**INSTRUCTIONS FOR THE TASK**.
For this exercise, transcribe every line of the material exactly and skip the pictures.

**SOURCE RECORDS**.
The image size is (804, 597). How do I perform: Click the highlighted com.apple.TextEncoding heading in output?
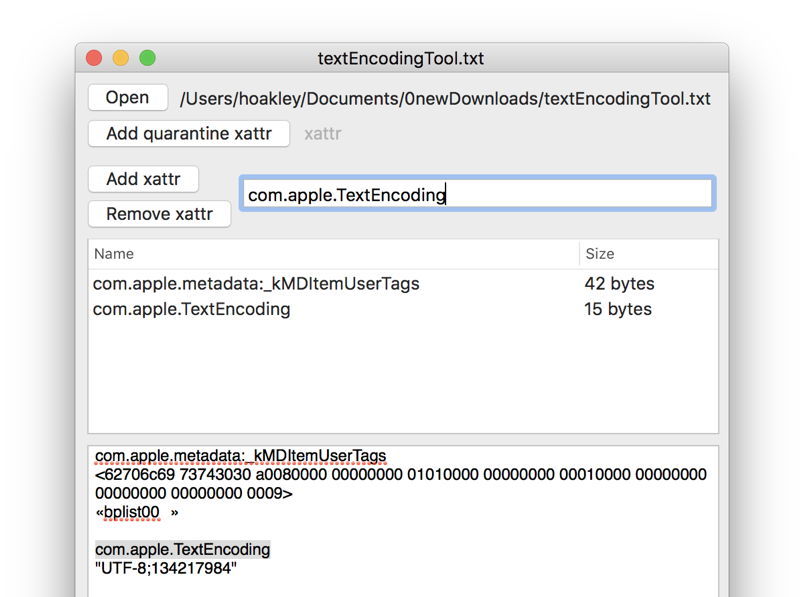coord(182,550)
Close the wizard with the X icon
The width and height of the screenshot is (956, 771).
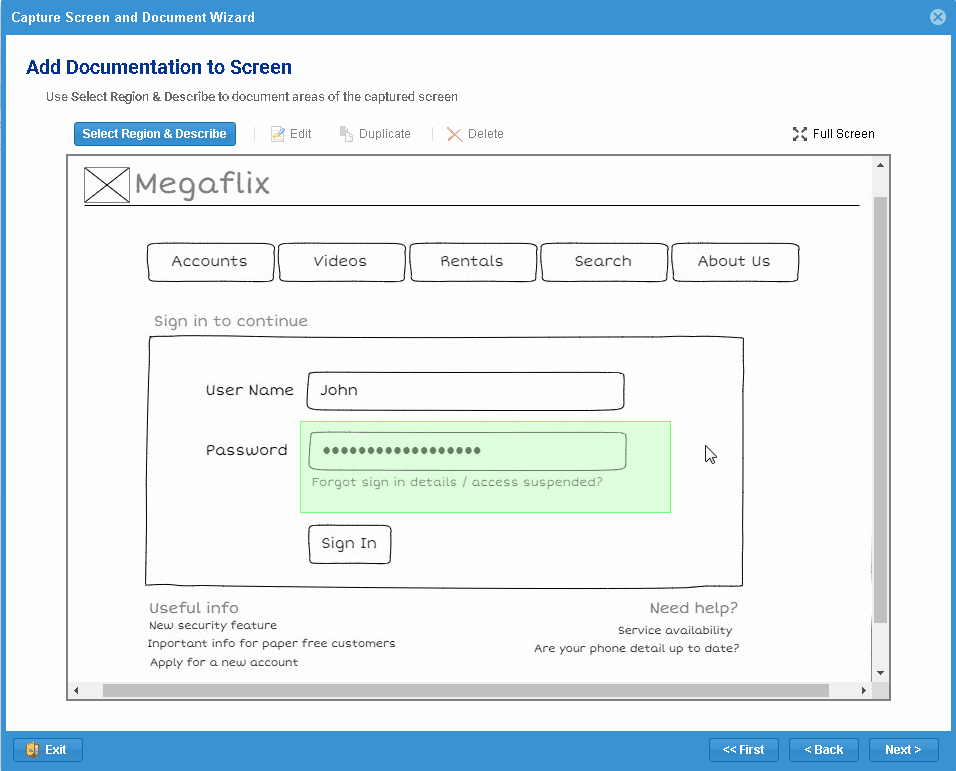[937, 17]
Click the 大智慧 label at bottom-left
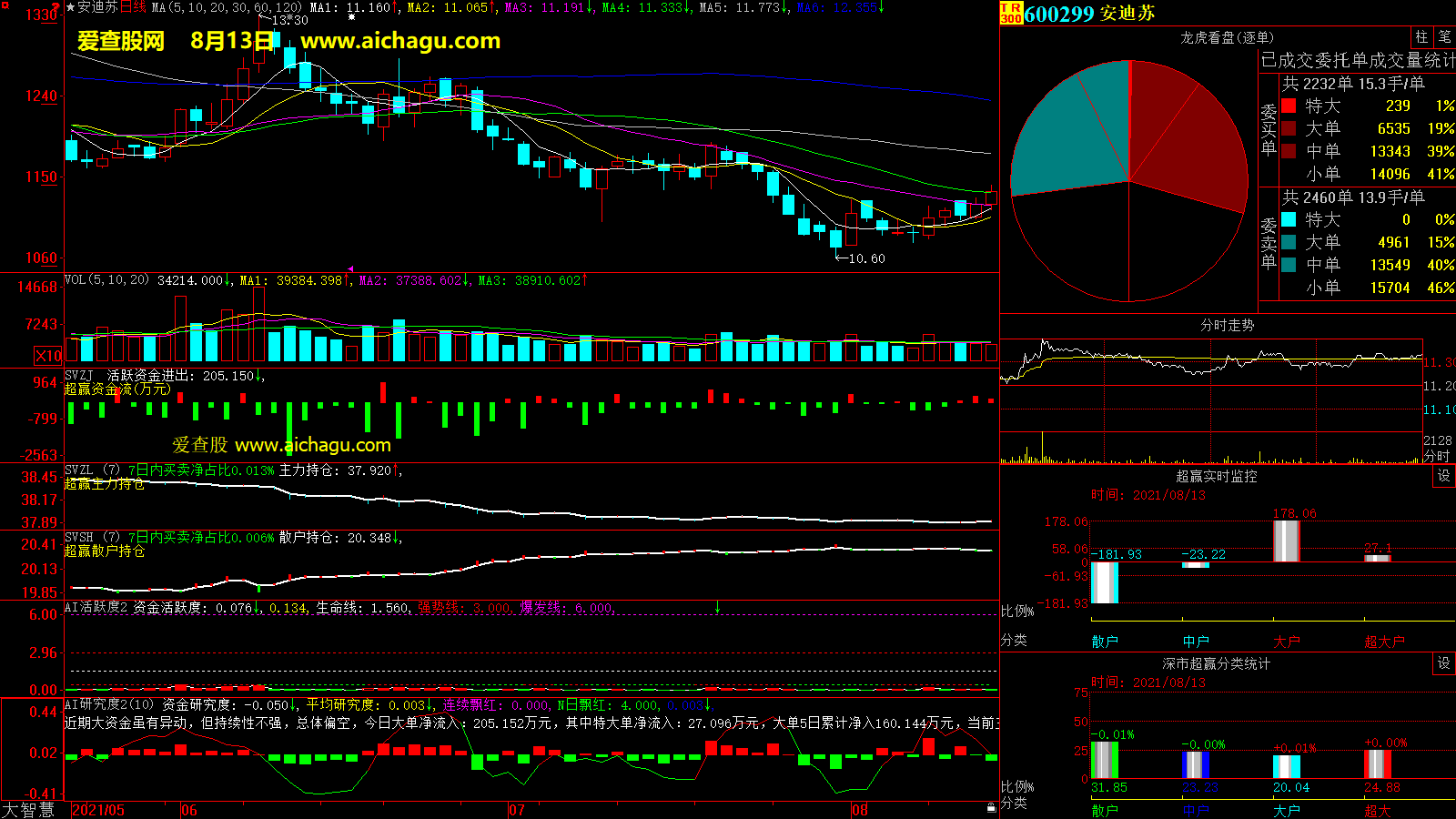 click(x=28, y=810)
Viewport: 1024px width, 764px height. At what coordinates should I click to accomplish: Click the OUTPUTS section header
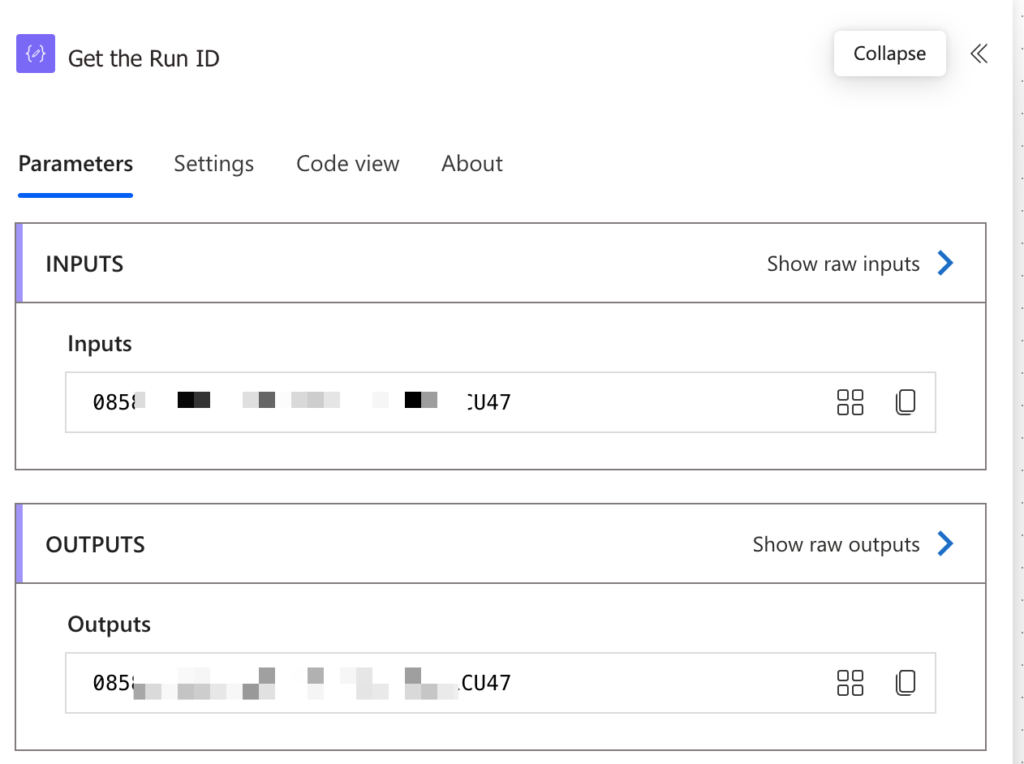pos(94,544)
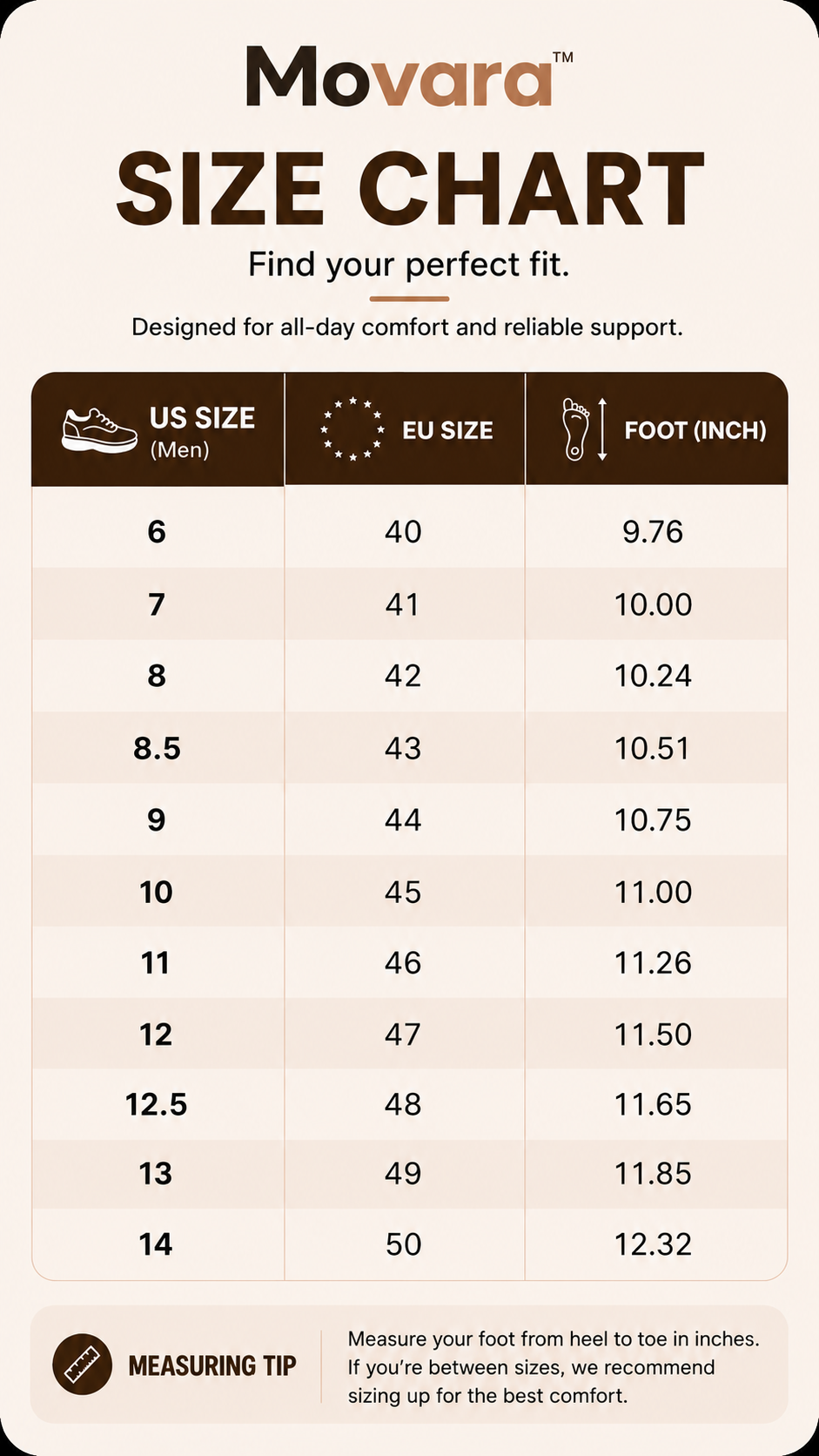Click the MEASURING TIP label
The width and height of the screenshot is (819, 1456).
pyautogui.click(x=212, y=1365)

**EXERCISE RESPONSE**.
The image size is (804, 597). How do I perform: Click the highlighted com.apple.TextEncoding heading in output?
coord(182,550)
Close the wizard with the X icon
The width and height of the screenshot is (956, 771).
[937, 17]
Click the 大智慧 label at bottom-left
 click(x=28, y=810)
Viewport: 1024px width, 764px height. At what coordinates should I click to accomplish: Click the OUTPUTS section header
pos(94,544)
Click the MEASURING TIP label
The width and height of the screenshot is (819, 1456).
pyautogui.click(x=212, y=1365)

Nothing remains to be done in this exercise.